L’exportation de minerais du 7 octobre dernier a suscité un enthousiasme prévisible. Pour beaucoup — y compris au sommet de l’État — ces cargaisons expédiées à grand renfort de communication symbolisent le début d’une relance économique tant espérée.
Mais derrière l’euphorie des chiffres et des discours triomphants se cache une réalité plus sombre : celle d’un piège économique qui a déjà condamné de nombreux pays africains à la stagnation.

L’économiste Jean Ndenzako a raison de tirer la sonnette d’alarme : l’exportation de minerais bruts n’est pas une stratégie de développement, c’est un leurre. Un mirage qui perpétue notre dépendance et notre vulnérabilité. Les chiffres sont implacables : en vendant nos minerais à l’état brut, nous ne capturons que 10 à 20 % de leur valeur totale. Le reste — la part du lion — revient aux pays qui les raffinent et les transforment. Le coltan extrait de nos sols burundais finit dans les smartphones et ordinateurs du monde entier. Mais ce sont la Chine et l’Europe qui récoltent les bénéfices de sa transformation.
Cette logique purement extractive ne crée aucune valeur ajoutée locale. Contrairement à une industrie de transformation, elle n’établit pas de liens avec les autres secteurs, ne développe pas de compétences techniques, ne stimule ni innovation ni emploi qualifié.
C’est une économie de cueillette, figée dans un schéma de dépendance : nous vendons à bas prix ce que d’autres revendent très cher après l’avoir transformé.
Les économistes appellent cela la “malédiction des ressources”. L’histoire récente en offre de tragiques exemples : la République démocratique du Congo, malgré ses richesses minérales immenses, demeure parmi les pays les plus pauvres du monde.
Pour le Burundi, les risques sont connus et redoutables. La volatilité des prix mondiaux expose notre économie à des cycles de prospérité éphémère suivis d’effondrements brutaux. Les revenus miniers, sans institutions solides pour les gérer, risquent d’alimenter la corruption, les clientélismes et les inégalités plutôt que le développement.
Le véritable scandale n’est pas d’exporter nos minerais, c’est de les exporter sans les transformer. Au lieu de célébrer des cargaisons de minerais bruts, nous devrions bâtir des usines de raffinage, former des ingénieurs métallurgistes, investir dans une industrie de transformation.
Le Rwanda, avec la transformation du café, ou l’Éthiopie, grâce à son industrialisation légère, montrent qu’il existe d’autres voies possibles pour créer de la richesse durable.
Je ne cherche pas à jouer les rabat-joie.
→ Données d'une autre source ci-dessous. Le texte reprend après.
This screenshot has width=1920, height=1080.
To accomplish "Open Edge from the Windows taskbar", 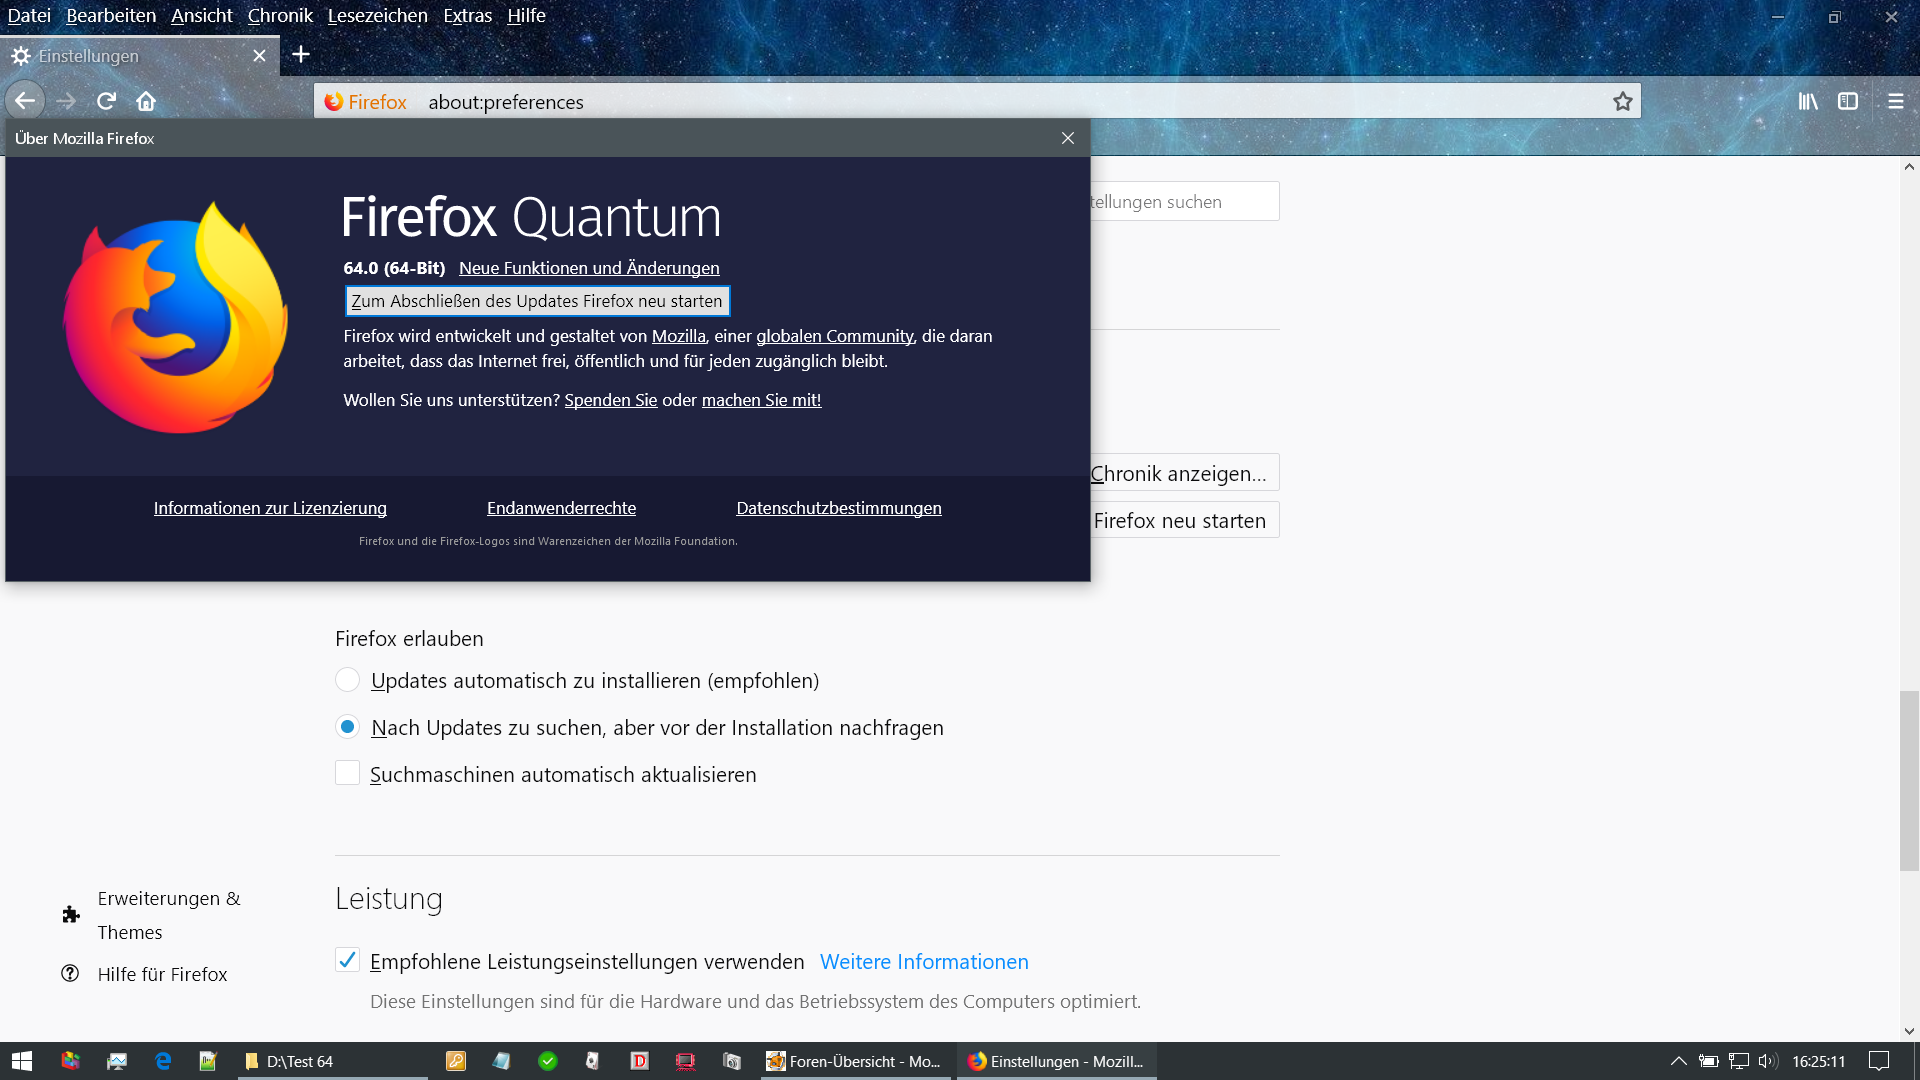I will 163,1061.
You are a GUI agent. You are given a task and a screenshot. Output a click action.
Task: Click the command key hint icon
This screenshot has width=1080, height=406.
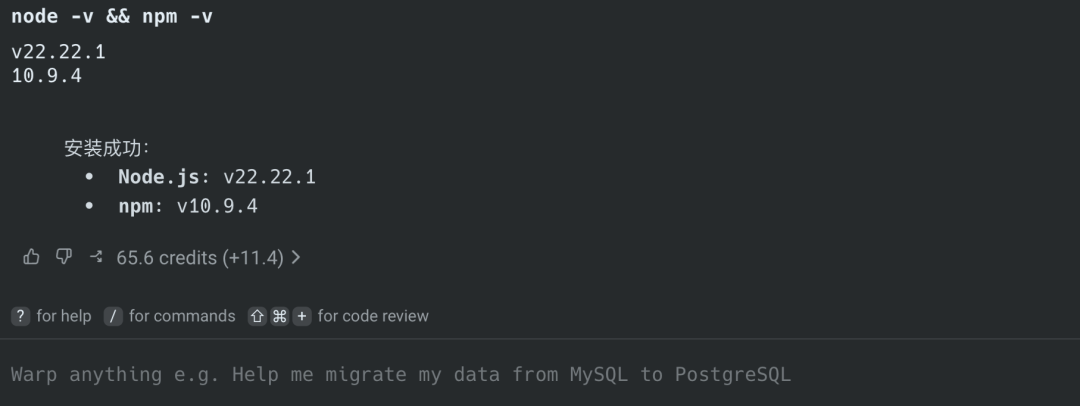280,316
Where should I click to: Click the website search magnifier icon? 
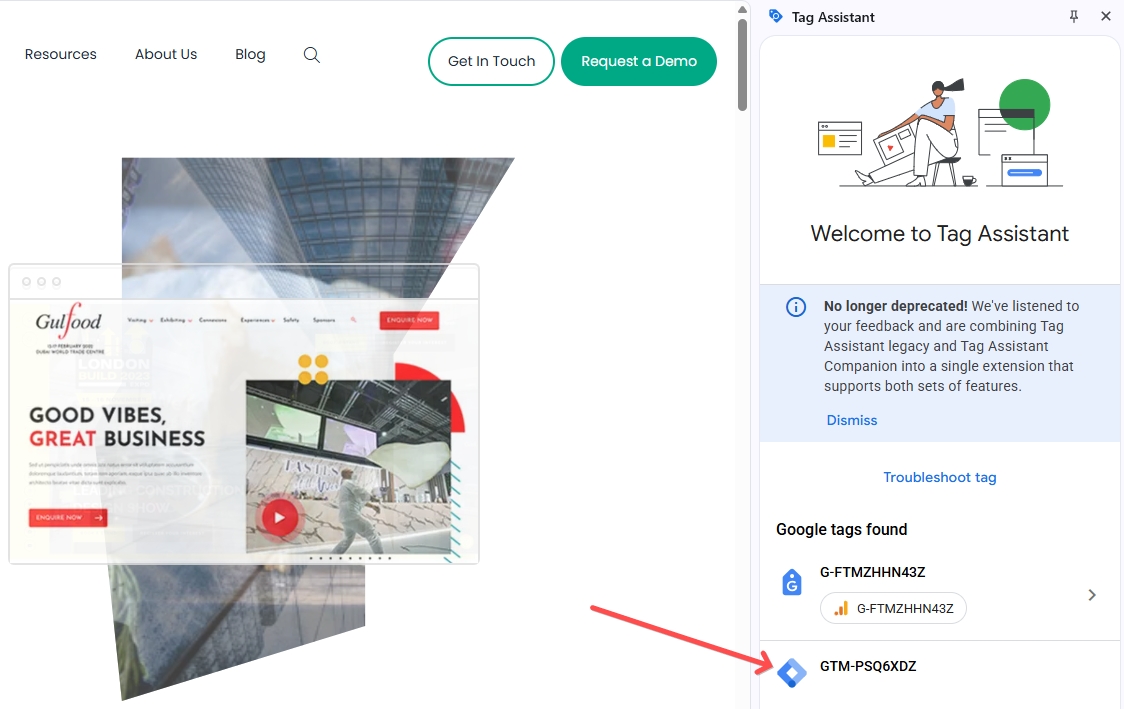(311, 54)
Je fais simplement ce que les journalistes sont censés faire : douter. Douter des évidences. Questionner l’euphorie ambiante. Regarder au-delà des apparences.
Et si ce doute dérange, tant mieux. Car c’est précisément en refusant de poser les bonnes questions qu’on transforme les opportunités en mirages — et les ressources, en malédictions.